__Input material__
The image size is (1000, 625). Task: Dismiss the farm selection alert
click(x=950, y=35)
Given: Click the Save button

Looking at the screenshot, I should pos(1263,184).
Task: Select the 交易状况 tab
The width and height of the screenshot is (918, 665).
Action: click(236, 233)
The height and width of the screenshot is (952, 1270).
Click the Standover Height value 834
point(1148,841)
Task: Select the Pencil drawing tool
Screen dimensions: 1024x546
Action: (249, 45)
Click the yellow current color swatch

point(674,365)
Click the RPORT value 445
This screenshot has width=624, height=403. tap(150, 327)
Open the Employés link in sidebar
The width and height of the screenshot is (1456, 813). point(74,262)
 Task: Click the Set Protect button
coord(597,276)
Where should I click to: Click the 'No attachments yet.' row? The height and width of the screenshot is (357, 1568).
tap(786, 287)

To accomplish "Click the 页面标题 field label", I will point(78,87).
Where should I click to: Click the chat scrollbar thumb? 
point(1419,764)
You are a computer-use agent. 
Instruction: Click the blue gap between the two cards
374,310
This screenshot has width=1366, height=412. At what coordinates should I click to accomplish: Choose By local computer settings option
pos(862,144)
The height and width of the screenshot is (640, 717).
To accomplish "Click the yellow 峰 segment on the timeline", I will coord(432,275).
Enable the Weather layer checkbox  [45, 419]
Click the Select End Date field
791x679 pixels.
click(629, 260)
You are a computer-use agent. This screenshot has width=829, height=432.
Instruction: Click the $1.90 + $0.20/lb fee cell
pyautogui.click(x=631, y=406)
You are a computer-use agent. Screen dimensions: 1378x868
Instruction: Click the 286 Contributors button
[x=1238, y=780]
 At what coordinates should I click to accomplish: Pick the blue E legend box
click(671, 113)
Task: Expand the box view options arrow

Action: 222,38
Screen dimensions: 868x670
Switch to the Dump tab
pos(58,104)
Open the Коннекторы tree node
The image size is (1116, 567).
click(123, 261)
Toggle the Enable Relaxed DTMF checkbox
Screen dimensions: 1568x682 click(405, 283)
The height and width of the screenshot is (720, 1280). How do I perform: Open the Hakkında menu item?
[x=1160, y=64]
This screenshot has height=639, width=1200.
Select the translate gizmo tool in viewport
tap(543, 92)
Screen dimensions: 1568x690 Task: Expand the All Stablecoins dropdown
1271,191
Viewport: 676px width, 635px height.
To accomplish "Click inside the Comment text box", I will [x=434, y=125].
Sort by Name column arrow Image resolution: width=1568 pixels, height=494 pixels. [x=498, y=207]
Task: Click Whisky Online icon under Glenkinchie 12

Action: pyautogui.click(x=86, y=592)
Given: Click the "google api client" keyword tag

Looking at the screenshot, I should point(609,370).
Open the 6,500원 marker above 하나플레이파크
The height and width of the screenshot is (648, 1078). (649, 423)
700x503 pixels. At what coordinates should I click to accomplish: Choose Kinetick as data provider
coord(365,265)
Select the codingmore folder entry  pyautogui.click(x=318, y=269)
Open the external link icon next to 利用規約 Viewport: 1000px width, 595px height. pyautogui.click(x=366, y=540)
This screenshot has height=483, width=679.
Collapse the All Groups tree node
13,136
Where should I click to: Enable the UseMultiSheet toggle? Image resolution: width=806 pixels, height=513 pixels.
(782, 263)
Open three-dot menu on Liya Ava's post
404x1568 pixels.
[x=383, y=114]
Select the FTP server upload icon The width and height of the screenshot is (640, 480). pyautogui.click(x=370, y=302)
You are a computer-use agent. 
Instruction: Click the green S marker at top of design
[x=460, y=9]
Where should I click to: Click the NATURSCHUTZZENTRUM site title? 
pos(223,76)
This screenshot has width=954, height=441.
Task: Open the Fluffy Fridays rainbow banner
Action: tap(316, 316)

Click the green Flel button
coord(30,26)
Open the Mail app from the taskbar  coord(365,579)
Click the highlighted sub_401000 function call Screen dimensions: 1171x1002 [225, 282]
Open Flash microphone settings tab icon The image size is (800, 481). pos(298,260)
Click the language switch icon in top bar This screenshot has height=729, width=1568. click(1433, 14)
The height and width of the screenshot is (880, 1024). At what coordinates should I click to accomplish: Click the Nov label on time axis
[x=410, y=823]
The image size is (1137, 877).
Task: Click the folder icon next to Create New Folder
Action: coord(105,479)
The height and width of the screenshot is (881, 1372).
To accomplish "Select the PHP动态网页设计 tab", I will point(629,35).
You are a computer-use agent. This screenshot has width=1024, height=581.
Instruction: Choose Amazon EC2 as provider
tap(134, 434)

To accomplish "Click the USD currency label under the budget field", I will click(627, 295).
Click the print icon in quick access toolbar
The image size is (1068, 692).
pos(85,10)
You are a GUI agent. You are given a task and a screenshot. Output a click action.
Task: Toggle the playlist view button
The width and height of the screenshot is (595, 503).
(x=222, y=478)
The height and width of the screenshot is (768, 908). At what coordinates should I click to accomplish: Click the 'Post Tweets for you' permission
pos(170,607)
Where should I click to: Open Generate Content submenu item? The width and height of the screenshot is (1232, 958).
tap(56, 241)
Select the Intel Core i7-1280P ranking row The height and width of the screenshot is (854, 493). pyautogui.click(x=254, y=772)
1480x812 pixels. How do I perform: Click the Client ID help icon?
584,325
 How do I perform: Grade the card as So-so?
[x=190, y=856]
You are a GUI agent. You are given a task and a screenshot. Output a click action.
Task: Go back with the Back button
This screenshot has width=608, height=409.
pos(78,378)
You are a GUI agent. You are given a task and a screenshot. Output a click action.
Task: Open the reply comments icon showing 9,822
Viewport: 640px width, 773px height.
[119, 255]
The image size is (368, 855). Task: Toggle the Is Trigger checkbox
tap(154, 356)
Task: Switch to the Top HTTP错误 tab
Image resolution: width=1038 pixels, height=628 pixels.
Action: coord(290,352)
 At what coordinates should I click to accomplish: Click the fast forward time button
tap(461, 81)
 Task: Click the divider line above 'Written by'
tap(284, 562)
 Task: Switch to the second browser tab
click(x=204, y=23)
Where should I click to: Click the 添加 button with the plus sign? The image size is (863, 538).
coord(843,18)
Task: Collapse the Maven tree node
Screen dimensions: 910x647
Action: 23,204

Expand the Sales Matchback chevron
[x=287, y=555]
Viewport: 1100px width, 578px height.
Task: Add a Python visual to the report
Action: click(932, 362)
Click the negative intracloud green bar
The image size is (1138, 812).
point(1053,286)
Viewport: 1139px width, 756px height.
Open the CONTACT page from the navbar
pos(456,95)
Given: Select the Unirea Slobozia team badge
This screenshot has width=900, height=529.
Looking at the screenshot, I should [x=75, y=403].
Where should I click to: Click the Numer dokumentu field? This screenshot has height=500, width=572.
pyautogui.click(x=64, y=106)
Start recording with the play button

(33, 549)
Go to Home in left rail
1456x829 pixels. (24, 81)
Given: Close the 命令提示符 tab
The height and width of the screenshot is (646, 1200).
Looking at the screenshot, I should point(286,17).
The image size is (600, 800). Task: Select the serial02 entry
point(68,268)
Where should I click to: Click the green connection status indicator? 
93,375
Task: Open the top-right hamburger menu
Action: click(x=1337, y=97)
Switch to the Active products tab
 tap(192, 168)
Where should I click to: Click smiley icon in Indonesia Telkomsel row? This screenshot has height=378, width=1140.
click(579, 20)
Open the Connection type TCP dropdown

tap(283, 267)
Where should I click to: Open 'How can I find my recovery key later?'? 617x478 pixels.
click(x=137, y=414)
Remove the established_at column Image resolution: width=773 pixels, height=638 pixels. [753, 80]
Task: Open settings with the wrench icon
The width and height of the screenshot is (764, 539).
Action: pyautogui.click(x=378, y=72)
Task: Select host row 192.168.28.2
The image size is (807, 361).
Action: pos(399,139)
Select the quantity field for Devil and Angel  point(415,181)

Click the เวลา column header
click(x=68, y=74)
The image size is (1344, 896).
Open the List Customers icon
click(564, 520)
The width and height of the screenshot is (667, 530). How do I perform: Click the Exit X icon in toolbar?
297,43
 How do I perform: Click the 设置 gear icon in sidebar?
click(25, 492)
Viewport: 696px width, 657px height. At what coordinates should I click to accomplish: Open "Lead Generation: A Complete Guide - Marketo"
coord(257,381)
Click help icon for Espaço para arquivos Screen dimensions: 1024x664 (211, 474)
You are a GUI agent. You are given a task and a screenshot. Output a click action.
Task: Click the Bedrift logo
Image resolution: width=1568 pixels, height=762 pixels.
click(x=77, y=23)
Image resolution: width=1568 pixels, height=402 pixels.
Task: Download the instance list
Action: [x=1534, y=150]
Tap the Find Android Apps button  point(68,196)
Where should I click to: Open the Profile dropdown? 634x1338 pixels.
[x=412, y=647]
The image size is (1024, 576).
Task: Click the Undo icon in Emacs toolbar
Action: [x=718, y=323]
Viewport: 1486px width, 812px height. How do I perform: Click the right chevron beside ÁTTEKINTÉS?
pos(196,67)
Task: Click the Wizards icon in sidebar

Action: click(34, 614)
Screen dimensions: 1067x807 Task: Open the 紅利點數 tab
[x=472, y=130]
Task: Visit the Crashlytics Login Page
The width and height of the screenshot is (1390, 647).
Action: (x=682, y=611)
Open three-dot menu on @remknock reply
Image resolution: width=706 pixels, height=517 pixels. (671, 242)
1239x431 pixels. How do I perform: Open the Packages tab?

__Work to complete__
Reproduce the records above exactly, from the first line through the line containing "The height and width of the screenshot is (640, 717).", and output nothing else.

__Solution below__
The image size is (1000, 625). Task: Dismiss the farm selection alert
click(x=950, y=35)
Given: Click the Save button

Looking at the screenshot, I should pos(1263,184).
Task: Select the 交易状况 tab
The width and height of the screenshot is (918, 665).
Action: click(236, 233)
The height and width of the screenshot is (952, 1270).
Click the Standover Height value 834
point(1148,841)
Task: Select the Pencil drawing tool
Screen dimensions: 1024x546
Action: (249, 45)
Click the yellow current color swatch

point(674,365)
Click the RPORT value 445
This screenshot has width=624, height=403. tap(150, 327)
Open the Employés link in sidebar
The width and height of the screenshot is (1456, 813). point(74,262)
 Task: Click the Set Protect button
coord(597,276)
Where should I click to: Click the 'No attachments yet.' row? The height and width of the screenshot is (357, 1568).
tap(786, 287)

To accomplish "Click the 页面标题 field label", I will point(78,87).
Where should I click to: Click the chat scrollbar thumb? 
point(1419,764)
You are a computer-use agent. 
Instruction: Click the blue gap between the two cards
374,310
This screenshot has width=1366, height=412. At what coordinates should I click to accomplish: Choose By local computer settings option
pos(862,144)
The height and width of the screenshot is (640, 717).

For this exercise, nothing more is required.